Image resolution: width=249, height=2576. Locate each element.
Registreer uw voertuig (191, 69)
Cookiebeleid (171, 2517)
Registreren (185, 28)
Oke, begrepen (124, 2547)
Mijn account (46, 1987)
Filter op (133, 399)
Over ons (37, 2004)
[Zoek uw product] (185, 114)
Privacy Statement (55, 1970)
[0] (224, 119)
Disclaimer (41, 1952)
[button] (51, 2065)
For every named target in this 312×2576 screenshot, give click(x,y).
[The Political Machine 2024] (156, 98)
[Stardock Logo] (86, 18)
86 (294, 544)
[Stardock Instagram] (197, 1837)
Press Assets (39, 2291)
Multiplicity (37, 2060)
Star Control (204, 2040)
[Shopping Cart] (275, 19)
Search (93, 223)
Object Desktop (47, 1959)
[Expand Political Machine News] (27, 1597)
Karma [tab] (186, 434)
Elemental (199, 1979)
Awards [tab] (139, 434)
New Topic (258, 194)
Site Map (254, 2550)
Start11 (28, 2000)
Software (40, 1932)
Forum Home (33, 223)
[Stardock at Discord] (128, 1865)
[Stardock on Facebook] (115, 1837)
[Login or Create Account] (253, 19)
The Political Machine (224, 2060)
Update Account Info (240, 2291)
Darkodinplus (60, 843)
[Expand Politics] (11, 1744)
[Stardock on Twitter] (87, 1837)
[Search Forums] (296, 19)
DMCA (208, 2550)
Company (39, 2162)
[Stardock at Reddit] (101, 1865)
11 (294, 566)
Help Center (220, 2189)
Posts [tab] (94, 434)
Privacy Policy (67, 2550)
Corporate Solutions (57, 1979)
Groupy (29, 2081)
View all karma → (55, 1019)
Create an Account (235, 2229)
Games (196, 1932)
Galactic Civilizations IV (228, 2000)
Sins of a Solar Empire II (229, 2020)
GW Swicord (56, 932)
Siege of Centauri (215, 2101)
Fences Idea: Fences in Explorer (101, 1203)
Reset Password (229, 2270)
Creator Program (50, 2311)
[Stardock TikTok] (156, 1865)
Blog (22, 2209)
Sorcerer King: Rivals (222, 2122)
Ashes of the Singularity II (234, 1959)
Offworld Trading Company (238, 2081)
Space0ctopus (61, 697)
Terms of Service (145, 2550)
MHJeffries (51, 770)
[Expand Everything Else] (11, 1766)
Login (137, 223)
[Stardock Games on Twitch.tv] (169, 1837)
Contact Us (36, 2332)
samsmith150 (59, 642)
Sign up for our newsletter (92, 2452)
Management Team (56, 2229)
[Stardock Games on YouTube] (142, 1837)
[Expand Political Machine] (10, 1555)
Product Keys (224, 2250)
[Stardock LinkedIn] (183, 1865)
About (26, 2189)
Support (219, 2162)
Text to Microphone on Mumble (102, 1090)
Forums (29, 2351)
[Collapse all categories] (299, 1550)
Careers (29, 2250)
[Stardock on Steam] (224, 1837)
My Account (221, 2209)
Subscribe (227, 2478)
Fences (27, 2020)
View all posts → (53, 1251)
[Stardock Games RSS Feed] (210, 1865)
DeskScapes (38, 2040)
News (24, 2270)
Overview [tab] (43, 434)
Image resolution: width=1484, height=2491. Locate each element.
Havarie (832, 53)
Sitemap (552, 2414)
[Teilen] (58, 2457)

*-*-*

*Exercise*
What lines of the material above include "Stardock"? Copy each one.

*Result of this task*
[Stardock Logo] (86, 18)
[Stardock Instagram] (197, 1837)
[Stardock at Discord] (128, 1865)
[Stardock on Facebook] (115, 1837)
[Stardock on Twitter] (87, 1837)
[Stardock at Reddit] (101, 1865)
[Stardock TikTok] (156, 1865)
[Stardock Games on Twitch.tv] (169, 1837)
[Stardock Games on YouTube] (142, 1837)
[Stardock LinkedIn] (183, 1865)
[Stardock on Steam] (224, 1837)
[Stardock Games RSS Feed] (210, 1865)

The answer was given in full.